I found this hard and it took me some time to adjust. If I’d anticipated sooner what I needed to do differently, I may have become a better manager faster.
Find a mentor
With hindsight, having a mentor would have been a really good move; someone willing to share tips and the wisdom of experience. For example, the importance of discretion and communication and also good quality listening. How to hit the sweet spot between authenticity and professionalism and how to avoid ‘bear traps’ such as favouritism.
When you are promoted, accept that you’ll need to adapt and grow your skills; that the badge of leadership doesn’t mean you will automatically have all the attributes you’ll need to be successful. Identifying your development needs early on will help you adapt to your new role.
Observe others
What do other leaders do really well that you could imitate? Who manages meetings effectively? Who handles difficult conversations and people skilfully and who gives great presentations?

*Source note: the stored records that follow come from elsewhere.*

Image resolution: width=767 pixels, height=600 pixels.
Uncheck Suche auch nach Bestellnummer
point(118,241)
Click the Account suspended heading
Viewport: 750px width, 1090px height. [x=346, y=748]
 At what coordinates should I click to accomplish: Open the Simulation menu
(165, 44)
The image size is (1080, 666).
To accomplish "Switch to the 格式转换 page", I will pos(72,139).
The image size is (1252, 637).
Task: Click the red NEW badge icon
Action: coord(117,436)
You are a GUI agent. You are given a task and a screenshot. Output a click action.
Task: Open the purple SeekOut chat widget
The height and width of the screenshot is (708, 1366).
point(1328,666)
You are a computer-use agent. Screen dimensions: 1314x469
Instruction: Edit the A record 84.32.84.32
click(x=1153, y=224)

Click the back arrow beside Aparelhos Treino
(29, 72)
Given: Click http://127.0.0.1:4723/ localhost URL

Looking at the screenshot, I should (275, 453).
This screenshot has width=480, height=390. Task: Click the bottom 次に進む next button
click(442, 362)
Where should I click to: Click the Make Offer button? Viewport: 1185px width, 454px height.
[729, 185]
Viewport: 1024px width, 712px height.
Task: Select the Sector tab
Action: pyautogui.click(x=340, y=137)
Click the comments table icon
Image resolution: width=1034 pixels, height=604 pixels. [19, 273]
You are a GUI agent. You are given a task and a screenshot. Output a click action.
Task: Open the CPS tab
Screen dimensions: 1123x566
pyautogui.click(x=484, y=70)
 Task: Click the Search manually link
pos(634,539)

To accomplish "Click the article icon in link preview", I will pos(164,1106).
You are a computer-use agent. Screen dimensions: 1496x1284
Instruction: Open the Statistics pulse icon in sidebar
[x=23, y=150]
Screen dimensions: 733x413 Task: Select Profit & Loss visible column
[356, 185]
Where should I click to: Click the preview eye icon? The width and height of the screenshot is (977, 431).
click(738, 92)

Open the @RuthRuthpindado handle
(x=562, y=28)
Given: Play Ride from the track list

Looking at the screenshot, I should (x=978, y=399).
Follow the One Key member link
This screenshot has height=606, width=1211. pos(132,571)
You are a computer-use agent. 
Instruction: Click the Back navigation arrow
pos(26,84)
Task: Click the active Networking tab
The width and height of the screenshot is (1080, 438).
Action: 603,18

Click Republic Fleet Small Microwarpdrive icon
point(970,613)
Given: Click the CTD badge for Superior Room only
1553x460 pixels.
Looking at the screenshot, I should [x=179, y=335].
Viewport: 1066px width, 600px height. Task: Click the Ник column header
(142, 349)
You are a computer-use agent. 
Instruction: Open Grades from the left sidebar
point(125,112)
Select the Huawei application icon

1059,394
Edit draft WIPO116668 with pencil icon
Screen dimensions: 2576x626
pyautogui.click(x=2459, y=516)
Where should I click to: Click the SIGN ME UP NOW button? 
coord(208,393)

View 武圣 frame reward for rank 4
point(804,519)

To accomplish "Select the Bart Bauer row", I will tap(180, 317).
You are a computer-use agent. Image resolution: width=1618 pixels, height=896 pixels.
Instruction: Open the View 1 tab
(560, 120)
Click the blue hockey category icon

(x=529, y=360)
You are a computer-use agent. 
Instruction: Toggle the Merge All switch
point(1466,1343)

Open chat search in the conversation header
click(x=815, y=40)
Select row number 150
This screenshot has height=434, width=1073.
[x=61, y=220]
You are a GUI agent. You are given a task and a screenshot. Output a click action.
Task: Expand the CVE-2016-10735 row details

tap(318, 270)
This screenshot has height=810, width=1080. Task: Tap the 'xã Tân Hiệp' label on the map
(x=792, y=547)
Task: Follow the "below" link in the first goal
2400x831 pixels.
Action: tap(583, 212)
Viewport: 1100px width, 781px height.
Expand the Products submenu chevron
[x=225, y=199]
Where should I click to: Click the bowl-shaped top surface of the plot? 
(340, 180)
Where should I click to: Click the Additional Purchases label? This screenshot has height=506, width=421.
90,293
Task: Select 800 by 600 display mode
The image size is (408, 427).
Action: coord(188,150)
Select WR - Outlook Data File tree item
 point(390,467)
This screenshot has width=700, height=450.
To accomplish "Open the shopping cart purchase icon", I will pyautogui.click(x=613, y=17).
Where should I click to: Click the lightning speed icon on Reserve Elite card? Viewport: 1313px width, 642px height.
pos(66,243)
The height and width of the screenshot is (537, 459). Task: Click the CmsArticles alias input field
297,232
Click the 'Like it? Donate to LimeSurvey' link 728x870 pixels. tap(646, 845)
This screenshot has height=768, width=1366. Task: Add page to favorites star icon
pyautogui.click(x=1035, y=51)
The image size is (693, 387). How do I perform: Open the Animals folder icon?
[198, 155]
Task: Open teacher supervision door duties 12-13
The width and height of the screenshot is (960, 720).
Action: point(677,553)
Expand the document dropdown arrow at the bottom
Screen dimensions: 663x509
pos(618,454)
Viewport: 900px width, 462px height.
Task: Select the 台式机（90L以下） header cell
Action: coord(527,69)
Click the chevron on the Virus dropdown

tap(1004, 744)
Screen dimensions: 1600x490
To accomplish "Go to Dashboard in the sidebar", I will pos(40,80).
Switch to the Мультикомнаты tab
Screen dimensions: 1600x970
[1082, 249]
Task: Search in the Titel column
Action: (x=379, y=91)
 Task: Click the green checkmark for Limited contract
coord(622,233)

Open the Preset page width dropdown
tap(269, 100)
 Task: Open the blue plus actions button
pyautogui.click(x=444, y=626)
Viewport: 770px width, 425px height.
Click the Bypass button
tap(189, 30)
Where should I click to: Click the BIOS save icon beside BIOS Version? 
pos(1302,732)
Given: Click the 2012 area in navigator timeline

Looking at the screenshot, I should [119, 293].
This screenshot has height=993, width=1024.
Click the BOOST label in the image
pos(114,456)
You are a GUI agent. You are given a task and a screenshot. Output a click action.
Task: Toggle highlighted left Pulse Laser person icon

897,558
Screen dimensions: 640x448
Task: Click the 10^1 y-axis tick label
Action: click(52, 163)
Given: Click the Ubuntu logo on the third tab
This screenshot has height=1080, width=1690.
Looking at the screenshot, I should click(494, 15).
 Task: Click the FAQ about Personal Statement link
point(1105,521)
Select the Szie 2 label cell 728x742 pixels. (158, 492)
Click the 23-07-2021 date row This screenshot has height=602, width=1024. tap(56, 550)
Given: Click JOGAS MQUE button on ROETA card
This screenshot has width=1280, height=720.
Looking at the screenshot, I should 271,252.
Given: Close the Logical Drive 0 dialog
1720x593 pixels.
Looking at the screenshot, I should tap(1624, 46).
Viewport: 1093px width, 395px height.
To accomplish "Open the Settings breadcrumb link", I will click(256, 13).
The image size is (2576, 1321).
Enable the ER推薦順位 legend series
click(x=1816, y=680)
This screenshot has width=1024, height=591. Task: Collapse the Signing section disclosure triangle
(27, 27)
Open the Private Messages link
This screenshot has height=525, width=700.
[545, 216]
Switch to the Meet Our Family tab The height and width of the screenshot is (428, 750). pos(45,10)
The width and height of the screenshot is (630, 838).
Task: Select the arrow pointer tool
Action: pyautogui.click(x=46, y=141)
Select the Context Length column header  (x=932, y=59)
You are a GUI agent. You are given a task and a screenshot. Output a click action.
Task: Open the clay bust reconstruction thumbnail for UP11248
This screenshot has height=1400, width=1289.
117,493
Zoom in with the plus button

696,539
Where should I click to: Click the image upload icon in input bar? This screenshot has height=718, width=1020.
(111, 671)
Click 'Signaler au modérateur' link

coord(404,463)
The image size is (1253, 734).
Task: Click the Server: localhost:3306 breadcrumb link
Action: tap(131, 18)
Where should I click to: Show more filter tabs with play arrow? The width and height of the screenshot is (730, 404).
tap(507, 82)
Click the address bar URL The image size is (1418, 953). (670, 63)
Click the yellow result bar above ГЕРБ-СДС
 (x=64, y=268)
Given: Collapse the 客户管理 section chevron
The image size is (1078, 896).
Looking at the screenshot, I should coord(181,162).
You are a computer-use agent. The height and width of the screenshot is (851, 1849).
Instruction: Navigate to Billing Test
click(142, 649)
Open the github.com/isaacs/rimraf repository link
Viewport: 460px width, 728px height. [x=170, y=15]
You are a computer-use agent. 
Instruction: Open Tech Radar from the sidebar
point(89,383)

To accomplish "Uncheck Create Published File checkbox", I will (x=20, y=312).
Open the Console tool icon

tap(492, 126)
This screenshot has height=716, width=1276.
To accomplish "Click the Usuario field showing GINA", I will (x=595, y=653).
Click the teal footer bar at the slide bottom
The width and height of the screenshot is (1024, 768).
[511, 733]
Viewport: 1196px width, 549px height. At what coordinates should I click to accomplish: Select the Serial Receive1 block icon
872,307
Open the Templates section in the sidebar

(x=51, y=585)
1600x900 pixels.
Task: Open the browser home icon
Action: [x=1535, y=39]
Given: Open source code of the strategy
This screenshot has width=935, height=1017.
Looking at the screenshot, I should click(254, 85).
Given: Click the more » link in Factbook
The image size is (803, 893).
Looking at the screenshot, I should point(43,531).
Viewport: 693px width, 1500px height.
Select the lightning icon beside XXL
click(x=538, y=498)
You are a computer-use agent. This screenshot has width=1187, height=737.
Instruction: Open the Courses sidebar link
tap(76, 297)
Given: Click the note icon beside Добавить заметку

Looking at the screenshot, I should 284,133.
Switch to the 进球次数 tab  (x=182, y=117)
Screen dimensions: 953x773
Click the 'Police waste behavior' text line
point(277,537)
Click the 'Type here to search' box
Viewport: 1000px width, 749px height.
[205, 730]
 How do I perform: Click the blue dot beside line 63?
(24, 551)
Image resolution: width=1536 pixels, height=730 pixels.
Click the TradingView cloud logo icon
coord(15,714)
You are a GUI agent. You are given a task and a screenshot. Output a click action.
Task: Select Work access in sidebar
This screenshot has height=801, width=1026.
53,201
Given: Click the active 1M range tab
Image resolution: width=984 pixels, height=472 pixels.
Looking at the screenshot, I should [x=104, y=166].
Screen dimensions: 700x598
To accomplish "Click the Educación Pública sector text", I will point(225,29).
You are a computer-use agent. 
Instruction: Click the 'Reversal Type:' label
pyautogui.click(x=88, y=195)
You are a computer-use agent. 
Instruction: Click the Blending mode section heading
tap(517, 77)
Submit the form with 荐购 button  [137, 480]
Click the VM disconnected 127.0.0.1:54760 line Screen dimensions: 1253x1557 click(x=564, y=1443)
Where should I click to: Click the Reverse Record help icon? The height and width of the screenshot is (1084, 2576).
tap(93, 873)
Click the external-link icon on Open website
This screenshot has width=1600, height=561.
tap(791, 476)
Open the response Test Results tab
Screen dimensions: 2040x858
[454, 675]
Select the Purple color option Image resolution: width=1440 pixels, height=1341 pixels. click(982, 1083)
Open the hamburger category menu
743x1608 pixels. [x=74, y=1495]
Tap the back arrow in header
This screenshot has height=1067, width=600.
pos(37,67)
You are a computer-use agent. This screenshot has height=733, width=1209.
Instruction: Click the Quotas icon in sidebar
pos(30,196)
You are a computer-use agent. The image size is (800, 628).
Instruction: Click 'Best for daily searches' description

The ‘dressing up box of behaviours’
Be playful. Give yourself permission to try out different approaches. These will feel clunky and unnatural to begin with. After all, you’re moving from ‘conscious incompetence’ towards ‘unconscious competence.’ Some things will take time to absorb into your new skill set and behaviour toolbox. Some approaches you may try and reject, and that’s fine too. Changing roles requires changing yourself in order to be successful. Have fun in the ‘dressing-up box of behaviours.’
Seek support
Life at the top can be lonely. Invest time in developing relationships with peers at the same level in other parts of your organisation. If you can find people outside your company, that can be a great way to gain some perspective. I have a fellow management ‘buddy’ who works in the same field but in a different organisation. We meet two or three times a year to co-coach one another on a major challenge, which is cathartic. We can enjoy some blood-letting and being indiscreet in confidence and gain valuable insight into our respective problems.
Consider requesting support and advice from a mentor-someone who has been in your shoes. If you can, seek the services of a coach, he/she will help by challenging and stretching you out of your comfort zone to explore how you can continue to grow and develop. If you are keen to progress still further, consider identifying a sponsor; someone more senior within your organisation who will champion you and help with introductions to other influential people.
Good leaders are generous to others. As you progress, return the favour by offering to mentor more junior staff who are looking to develop their careers and share the lessons you’ve learned. Help them achieve success more quickly than they may do on their own.
Comfort zones, where your unrealized dreams are buried, are the enemies of achievement. Leadership begins when you step outside your comfort zone.